WASHINGTON (AP) — Senate Republicans are split over the immigration bill steaming toward approval at week’s end, a divide that renders the ultimate fate of White House-backed legislation unpredictable in the House and complicates the party’s ability to broaden its appeal among Hispanic voters.

To some Republicans, the strength of Senate GOP support for the bill is all but irrelevant to its prospects in the House. Conservatives there hold a majority and generally oppose a core provision in the Senate measure, a pathway to citizenship for immigrants living in the United States illegally.

Any such impact is “greatly overrated,” said Missouri Sen. Roy Blunt, who previously served as chief vote counter for House Republicans.

But Rep. Paul Ryan, R-Wis., offered a different view.
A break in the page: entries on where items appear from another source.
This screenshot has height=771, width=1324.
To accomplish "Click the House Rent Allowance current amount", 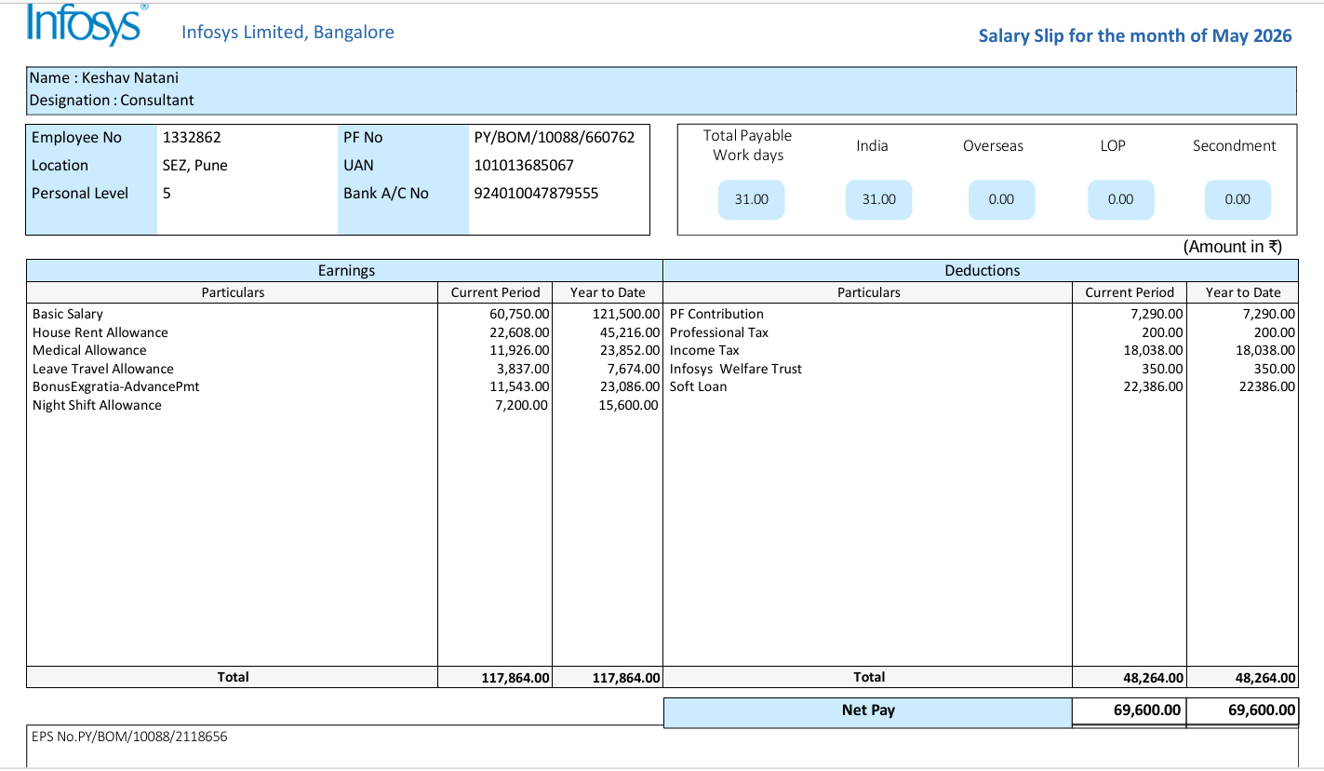I will tap(519, 332).
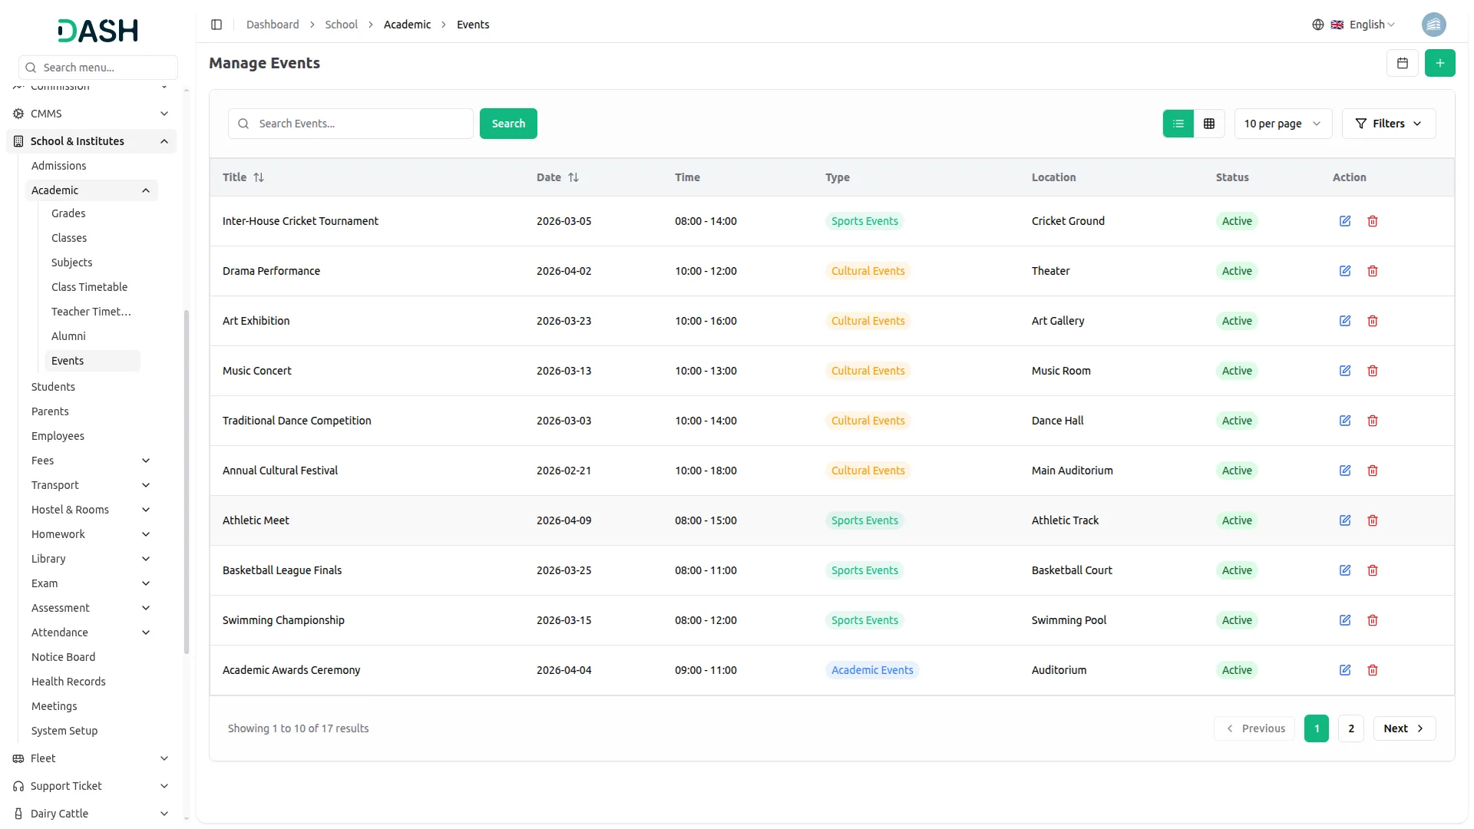The image size is (1474, 829).
Task: Switch to list view
Action: click(x=1178, y=124)
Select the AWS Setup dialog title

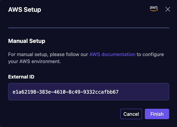click(x=25, y=10)
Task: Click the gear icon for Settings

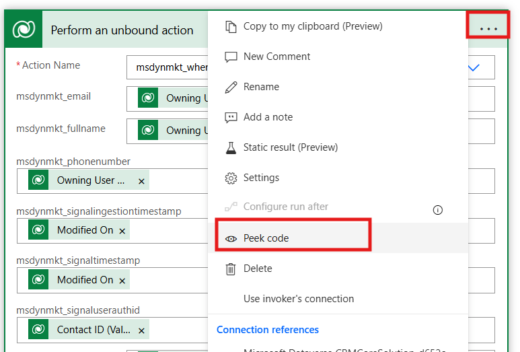Action: (x=231, y=178)
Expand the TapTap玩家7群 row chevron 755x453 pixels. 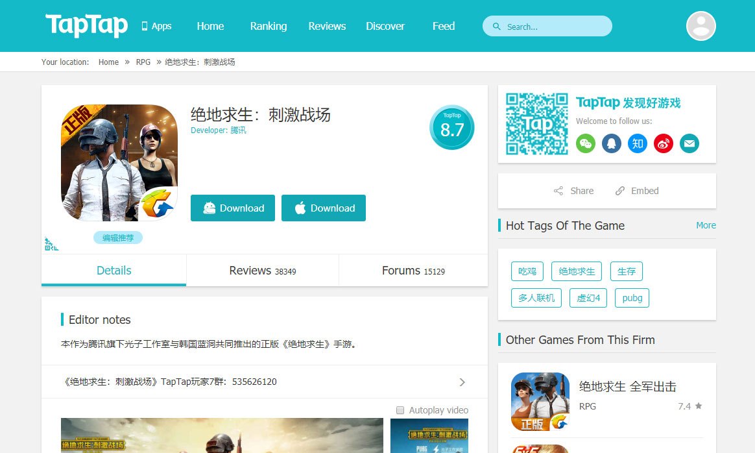(x=462, y=382)
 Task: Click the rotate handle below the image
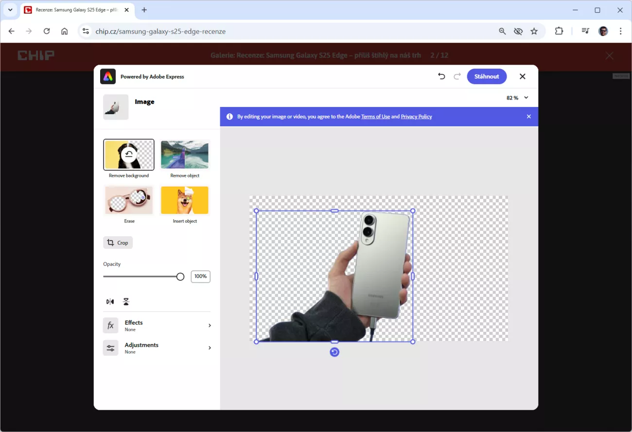tap(334, 352)
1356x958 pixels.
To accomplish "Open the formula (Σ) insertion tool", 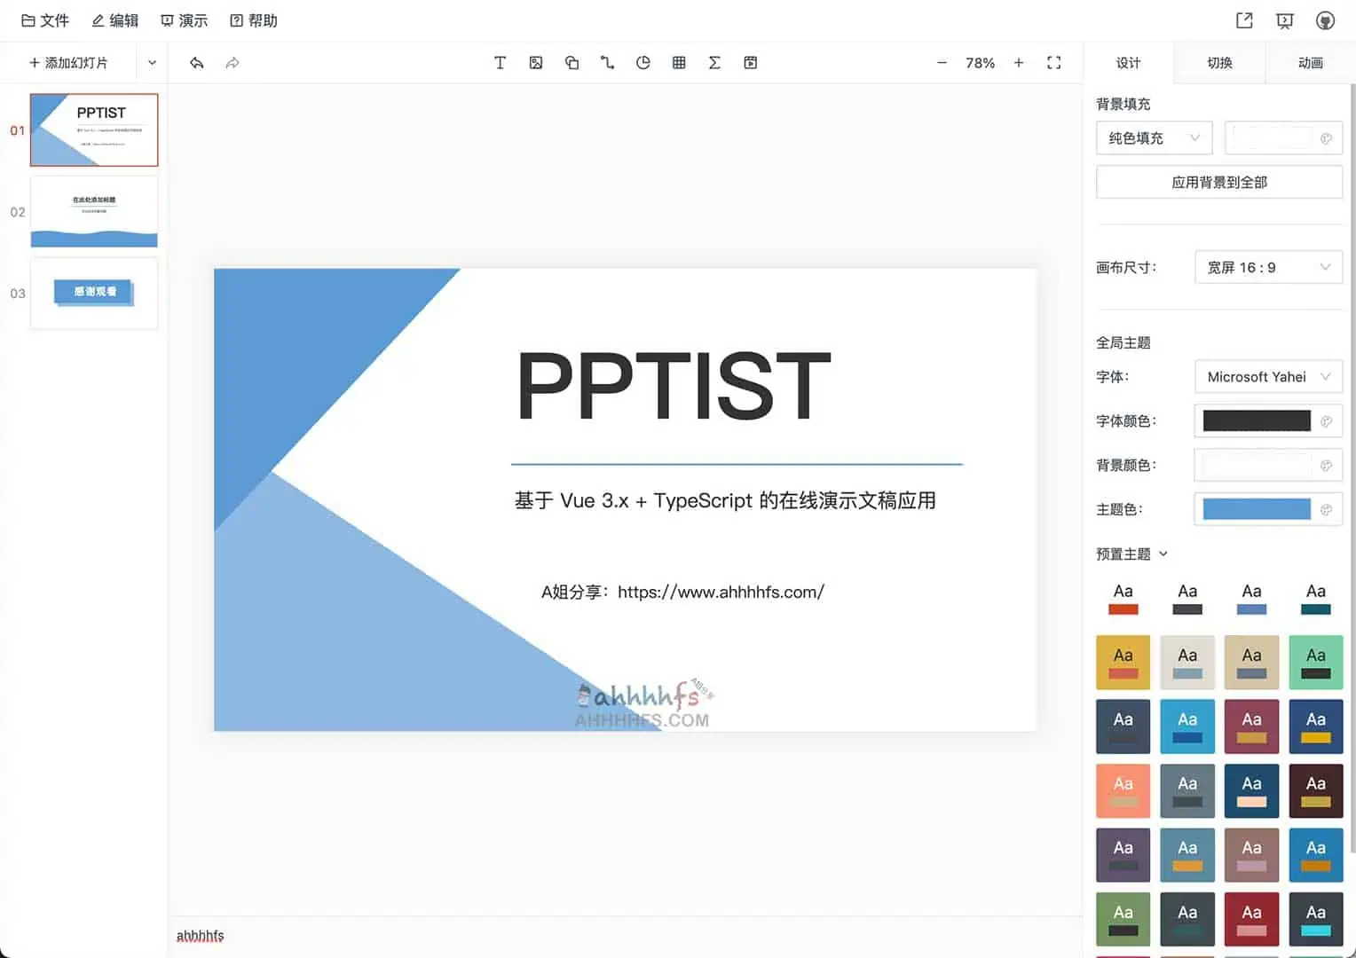I will tap(714, 62).
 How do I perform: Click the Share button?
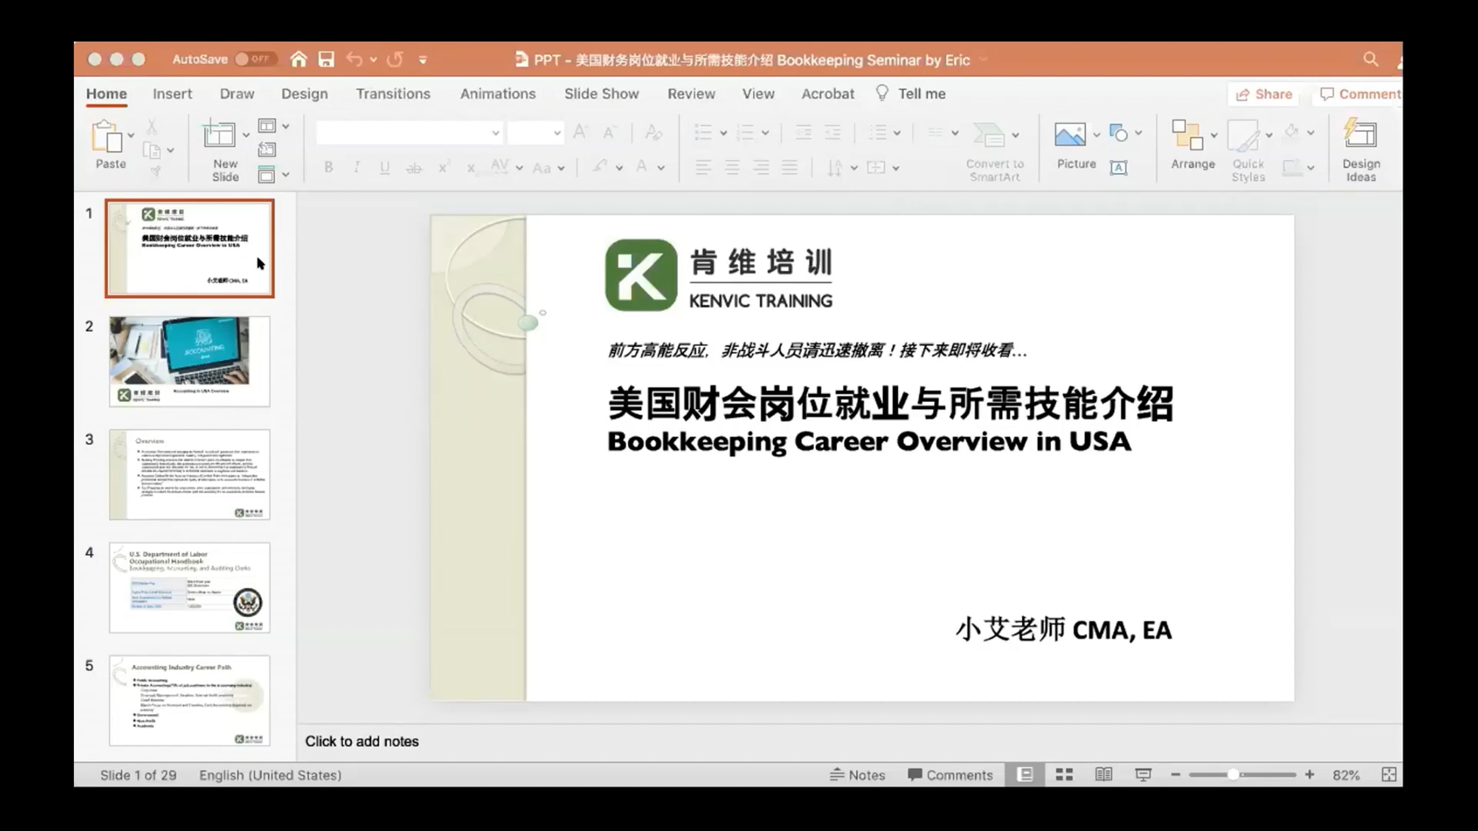pyautogui.click(x=1264, y=94)
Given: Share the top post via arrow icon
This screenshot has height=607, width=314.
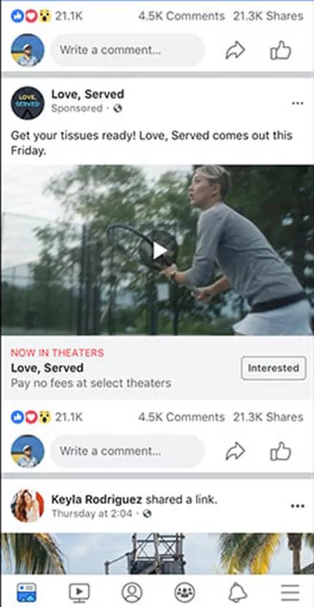Looking at the screenshot, I should point(235,50).
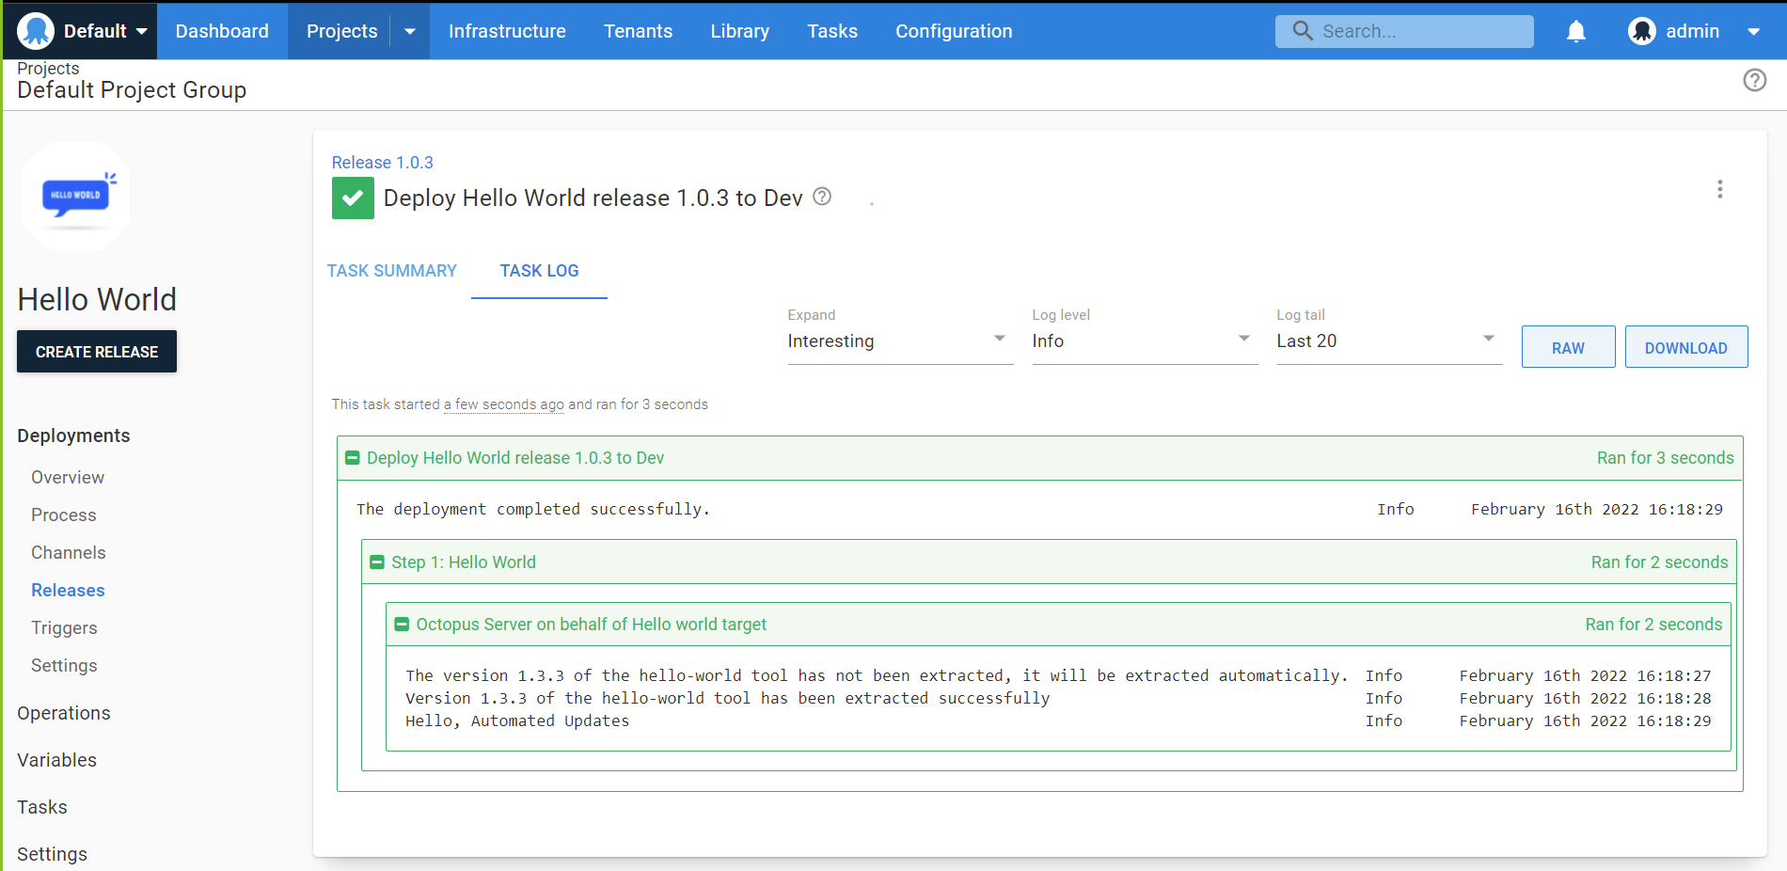This screenshot has width=1787, height=871.
Task: Open the Log level dropdown
Action: 1242,340
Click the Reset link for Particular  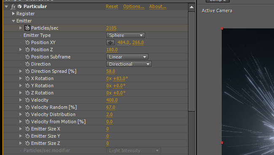click(112, 6)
A Senate vote on Monday to toughen border security with thousands of new agents and billions of dollars in technology “obviously makes final legislation more likely,” the party’s 2012 vice presidential nominee said on CBS.

One prominent Democrat, Sen. Chuck Schumer of New York, also says House sentiment can be changed, particularly through the addition of strong border security measures of the kind that resulted from negotiations with previously uncommitted Republicans.

“I believe a large bipartisan vote will wake up our colleagues ... in the House,” Schumer said shortly before the Senate inserted a requirement for 20,000 new Border Patrol agents and a total of 700 miles of fencing along the border with Mexico.

“Hopefully, as congressmen look how their senators voted, they will be influenced by it.”

In the key Senate showdown so far, 15 Republicans voted to advance the legislation that toughens border security at the same time it creates a chance at citizenship for 11 million immigrants living in the United States illegally. Another 27 voted to keep the bill bottled up.

Republicans who voted to block the legislation generally did so after saying it would not deliver on its promise of operational control of the border.

A political pattern emerged, as well.

Among Republicans who are seeking a new term next year and as a result face the risk of a primary challenge, only three voted with supporters of the measure. Eight did not, a group that includes the party’s two top leaders in the Senate, Mitch McConnell of Kentucky and John Cornyn of Texas, as well as Sessions, who has been one of the bill’s principal opponents across three weeks of debate.